**Фрагмент текста:**
____

Наконец он приказал спросить у врачей,
в человеческих ли силах справиться с
подобной болезнью глаз и с таким
увечьем руки. После долгих споров те
ответили, что слепой утратил зрение не
до конца и его можно восстановить,
устранив помехи, которые не дают
больному видеть; что же касается руки,
то она вывихнута и под действием
целительной силы может вернуться в
обычное положение. "Может быть, -
говорили врачи, - это угодно богам и
они избрали принцепса для исполнения
своей воли. Кроме того, если исцеление
удастся, слава достанется Цезарю; если
ничего не получится, посмешищем
станут калеки". Веспасиан, решив,
что удача сопутствует ему во всем и
нет вещи, даже самой невероятной,
которой ему не дано было бы совершить,
весело улыбаясь, исполнил то, о чем его
просили. Огромная толпа следила за ним
с напряженным вниманием. Увечный тут
же начал двигать рукой, слепой узрел
дневной свет. Люди, присутствовавшие
там, уверяют, что все так в точности и
происходило; они повторяют это до сего
дня, когда им уже нет выгоды говорить
неправду.
82. После этого случая Веспасиан еще
сильнее захотел посетить святилище
божества, дабы узнать о судьбах
империи. Он приказал, чтобы в храм
никого не пускали, но, когда он вошел в
святилище и с напряженным вниманием
ждал, что скажет оракул, заметил
позади себя знатного египтянина по
имени Басилид. Веспасиан знал, что
этот Басилид лежит сейчас больной в
нескольких днях пути от Александрии.
Он спросил жрецов, приходил ли в тот
день Басилид в храм, расспросил
прохожих, видели ли его в городе, и,
наконец, послал верховых к месту, где
он находился. Вернувшись, всадники
донесли, что в тот момент, когда
Веспасиан видел его в храме, Басилид
был в восьмидесяти милях от
Александрии. Тогда Веспасиану стал
ясен смысл божественного видения, и он
понял, что само имя Басилида содержало
ответ оракула на его вопрос.
83. Из наших писателей никто еще
достойным образом не рассказал о
происхождении этого божества.
Египетские жрецы говорят о нем
следующее. Первым из македонян, кто
сумел превратить Египет в мощную
державу, был царь Птоломей. Когда он
обносил стенами только что основанную
в ту пору Александрию, строил в ней
храмы и создавал религиозные обряды,
ему было видение - во сне предстал ему
юноша необычайного роста и редкой
красоты и приказал: "Пошли самых
верных друзей своих в Понт, дабы они
привезли оттуда мое изображение.

____

**Набор заданий:**
1 - Согласно отрывку о Веспасиане, на каком расстоянии от Александрии находился Басилид, когда Веспасиан увидел его в храме?
2 - Продолжите отрывок о Веспасиане, начав сразу после его последнего предложения.

____

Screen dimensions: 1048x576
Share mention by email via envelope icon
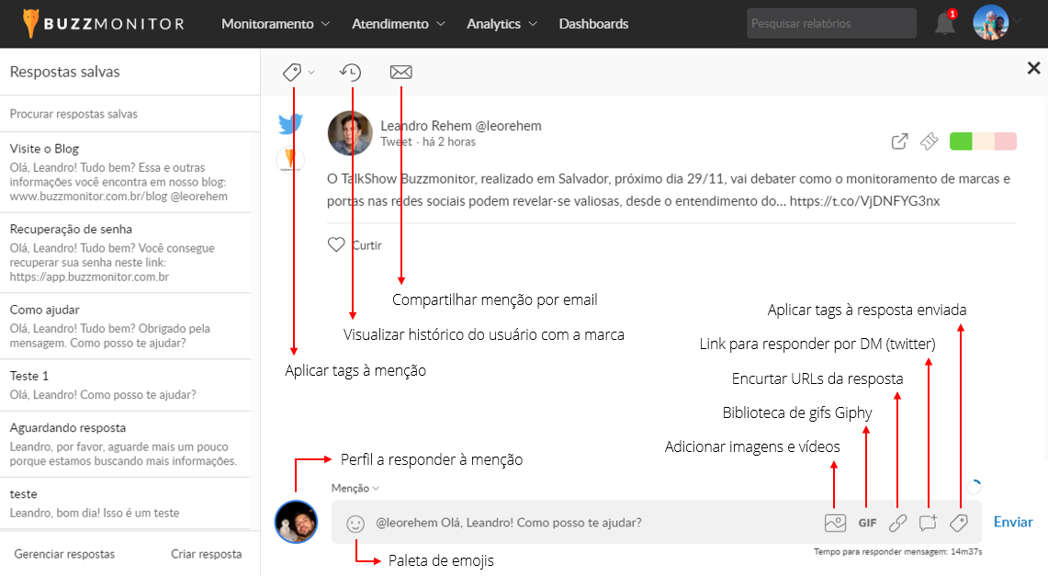pos(400,72)
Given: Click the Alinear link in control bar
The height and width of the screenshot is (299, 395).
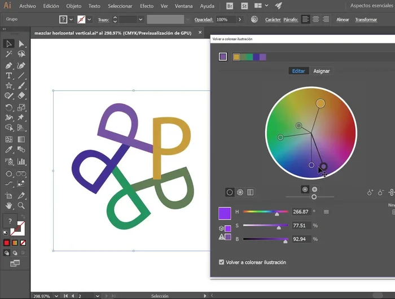Looking at the screenshot, I should [343, 19].
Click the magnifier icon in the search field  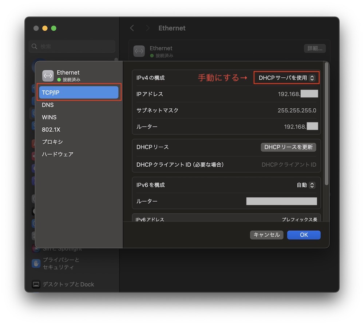[x=35, y=46]
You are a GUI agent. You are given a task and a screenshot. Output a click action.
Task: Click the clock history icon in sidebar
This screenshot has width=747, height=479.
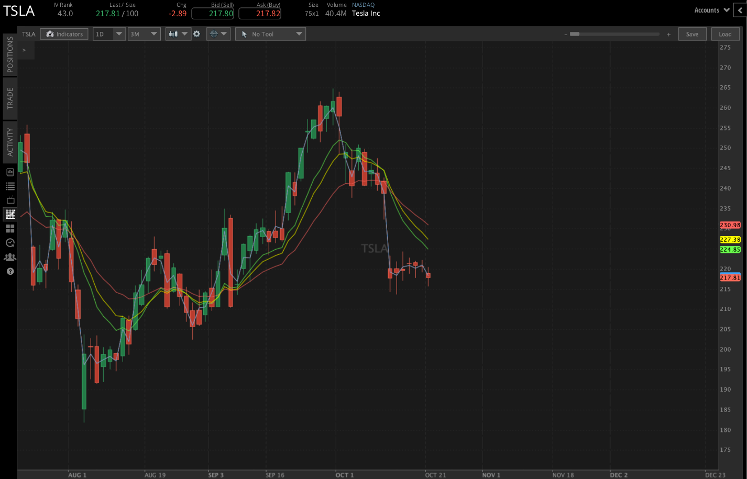9,243
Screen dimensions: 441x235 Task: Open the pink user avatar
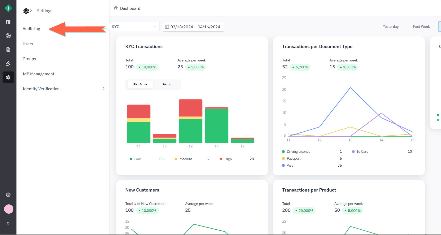(9, 209)
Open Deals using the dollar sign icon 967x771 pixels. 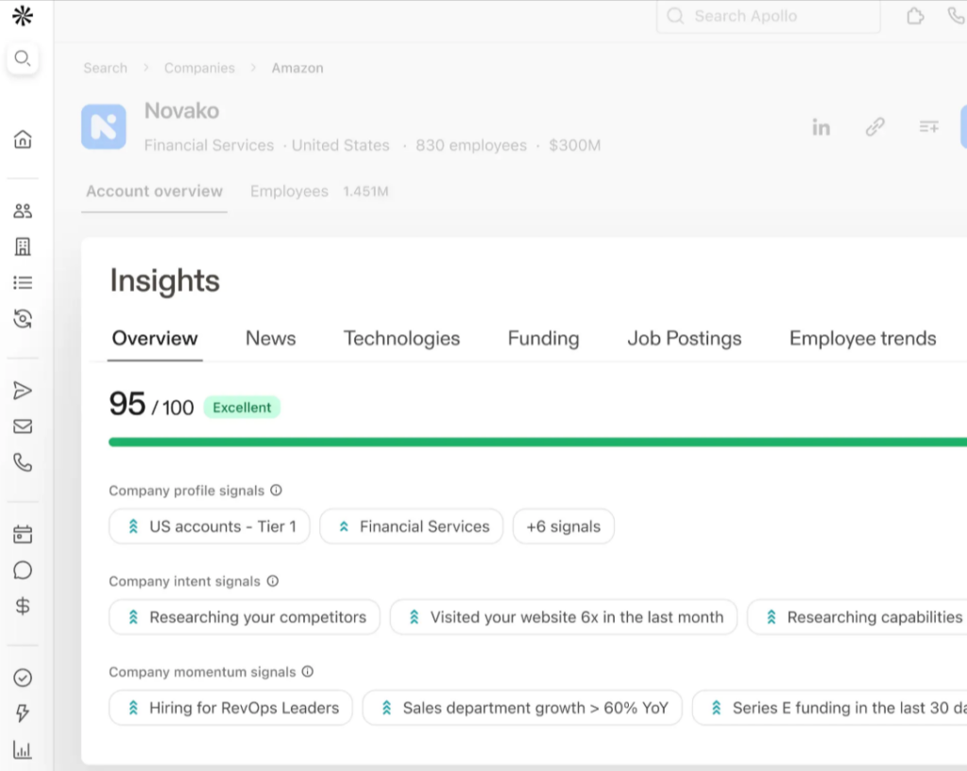click(x=23, y=606)
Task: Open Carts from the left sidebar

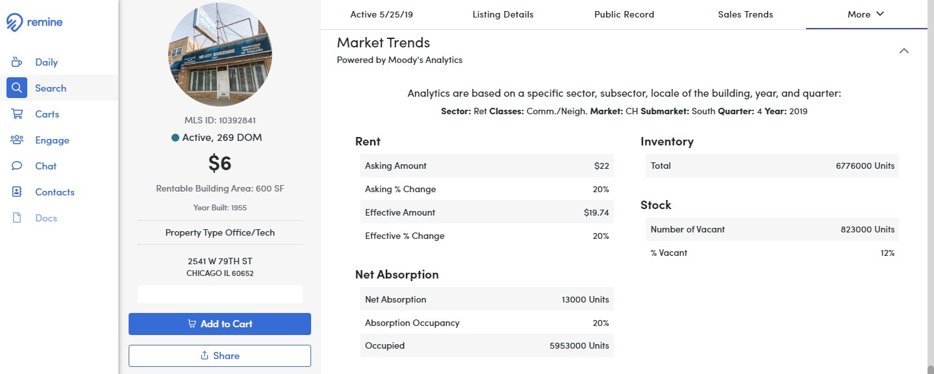Action: (16, 114)
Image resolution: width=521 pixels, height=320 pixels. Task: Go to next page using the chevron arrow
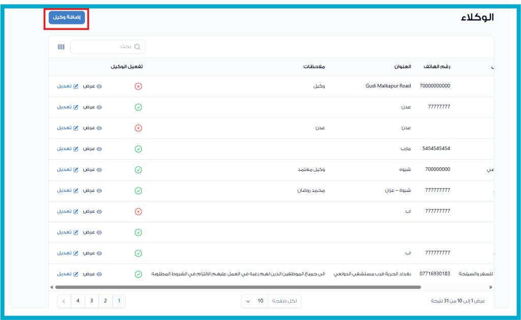point(64,301)
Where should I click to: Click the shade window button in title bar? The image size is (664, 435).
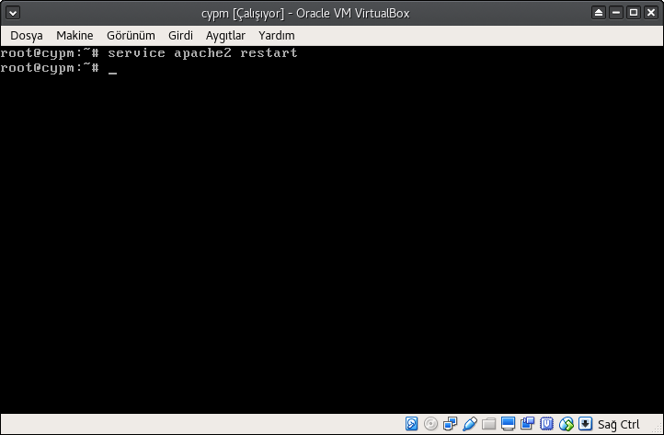pyautogui.click(x=599, y=13)
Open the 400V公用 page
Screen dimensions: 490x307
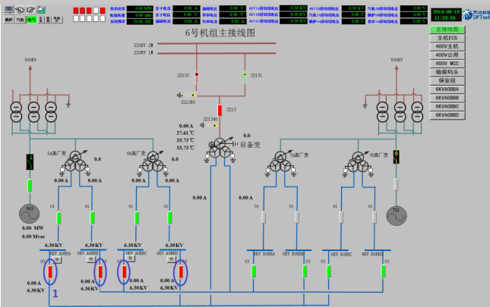(446, 55)
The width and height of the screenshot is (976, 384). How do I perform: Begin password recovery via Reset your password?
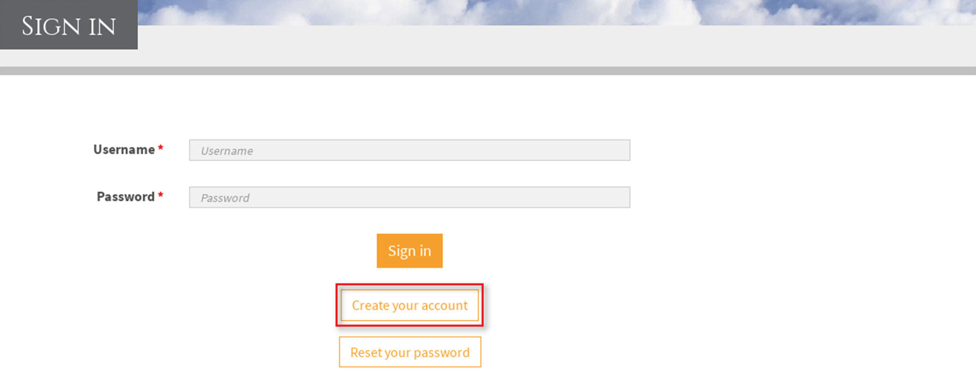(410, 352)
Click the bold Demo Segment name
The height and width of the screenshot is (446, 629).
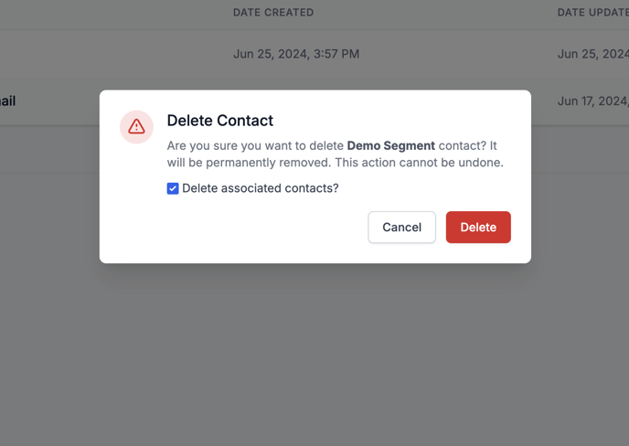(390, 145)
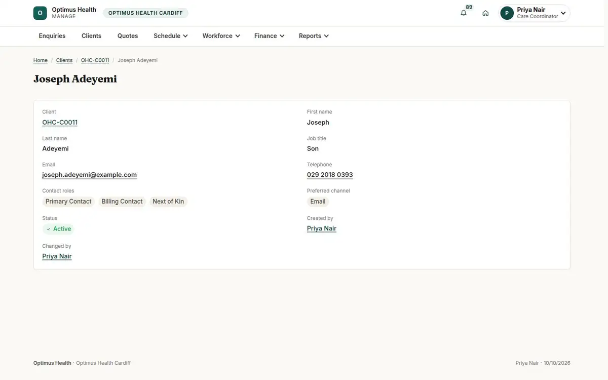Click Priya Nair's avatar circle

(507, 13)
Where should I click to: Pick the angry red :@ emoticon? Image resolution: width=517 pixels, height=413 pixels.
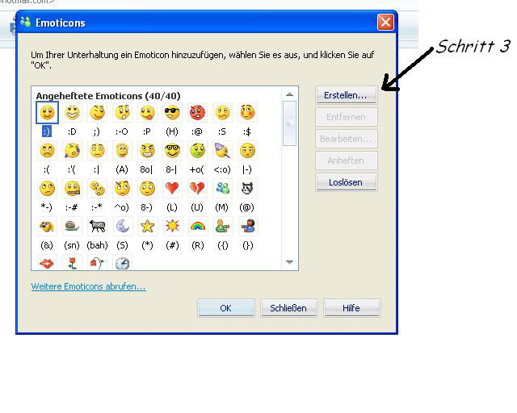click(x=197, y=113)
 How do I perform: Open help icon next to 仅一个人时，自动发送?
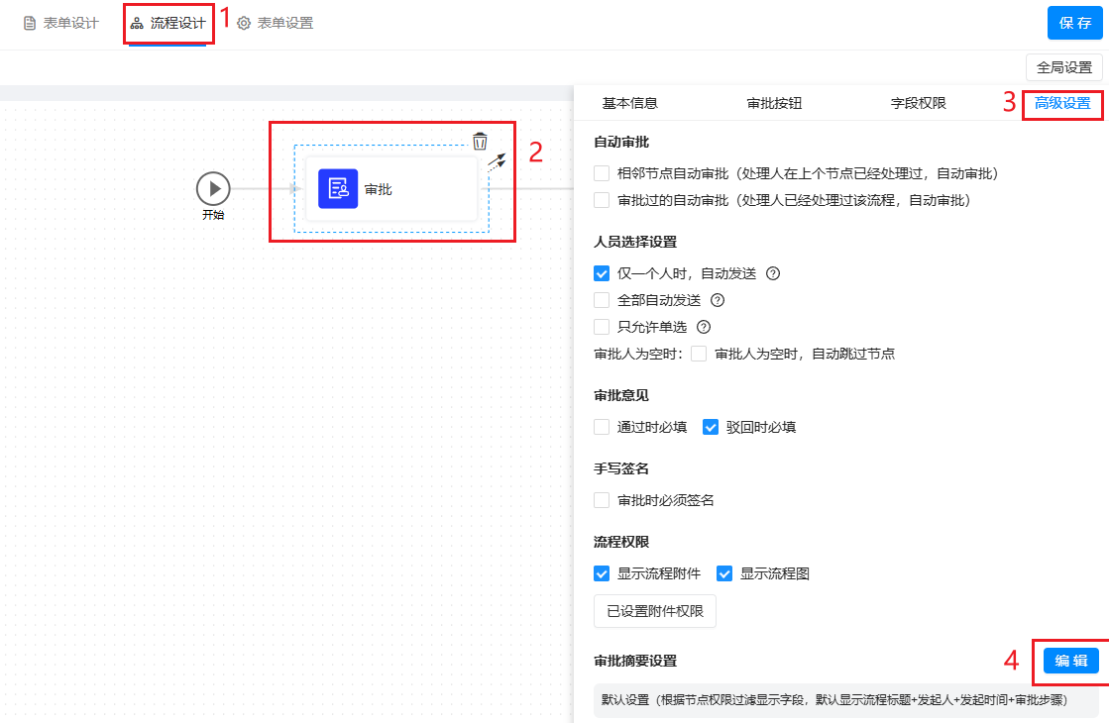click(x=773, y=273)
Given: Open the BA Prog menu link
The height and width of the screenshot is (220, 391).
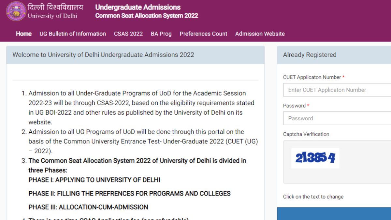Looking at the screenshot, I should point(161,34).
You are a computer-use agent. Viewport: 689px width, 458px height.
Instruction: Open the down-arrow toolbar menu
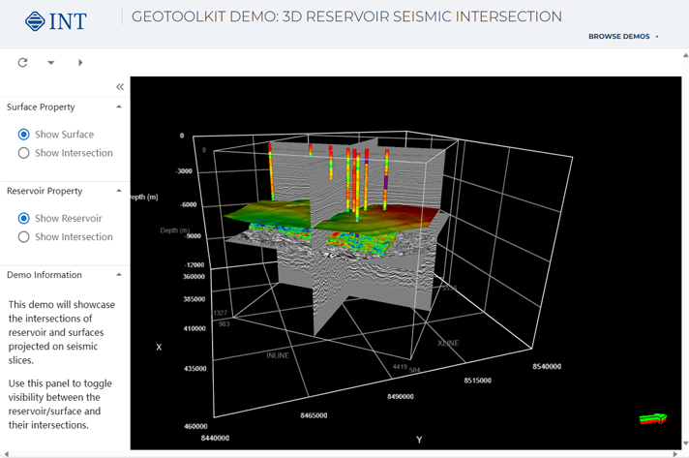coord(51,63)

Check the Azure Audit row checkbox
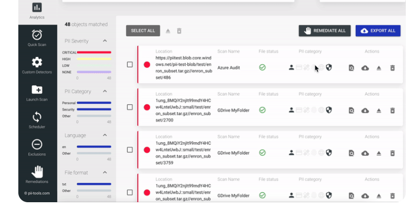130,65
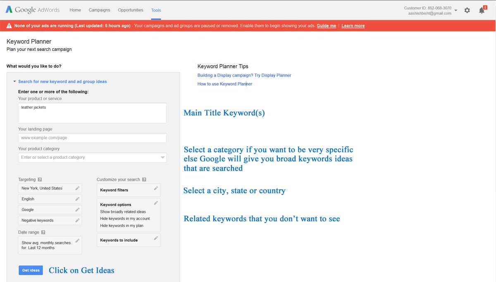
Task: Open the settings gear icon
Action: pyautogui.click(x=467, y=10)
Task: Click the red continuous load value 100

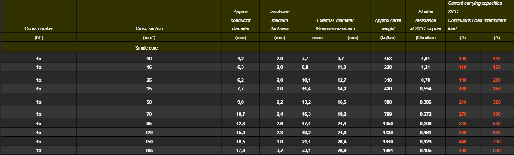Action: [x=462, y=59]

____

**Ответы по заданиям:**
1 - В восьмидесяти милях от Александрии.

2 -
Царству твоему оно принесет счастье, а
храму, где его поставят, - величие и
славу". Едва юноша произнес эти
слова, как огненный вихрь вознес его
на небо. Встревоженный пророческим
видением, Птоломей рассказал о нем
египетским жрецам, опытным в
толковании вещих снов. Те признались,
однако, что почти ничего не слышали о
Понте и народах, живущих за пределами
Египта. Тогда Птоломей обратился к
Тимофею, афинянину из рода Евмолпидов,
которого он еще раньше вызвал из
Элевсина, поручив руководить
отправлением священных обрядов,
попросил его объяснить видение и
истолковать волю божества. Тимофей
расспросил людей, бывавших в Понте, и
узнал от них, что есть в этих краях
город, называемый Синопа, а недалеко
от города - древний храм, известный у
жителей под именем храма Юпитеру Диту:
в святилище, рядом со статуей самого
божества, стоит и изображение женщины,
которую многие считают Прозерпиной.
Но Птоломей был царь, и как то
свойственно царям, действовал быстро,
лишь пока ему угрожала опасность; видя,
что все кругом по-прежнему спокойно,
он снова стал больше помышлять о
развлечениях, чем о почитании богов,
мало-помалу забыл о пророчестве и
обратился к другим делам, как вдруг
тот же юноша явился ему в еще более
грозном облике и сказал, что, если царь
не исполнит приказания, немедленная
гибель ждет его самого и его царство.
Жителями Синопы правил в ту пору царь
Скидрофемид; Птоломей тут же отправил
к нему послов с дарами, велев им по
дороге посетить святилище Аполлона
Пифийского. Плавание их было удачно, и
бог сказал им вполне ясно, что они
должны ехать и возвратиться с
изображением его отца, статую же
сестры оставить на прежнем месте.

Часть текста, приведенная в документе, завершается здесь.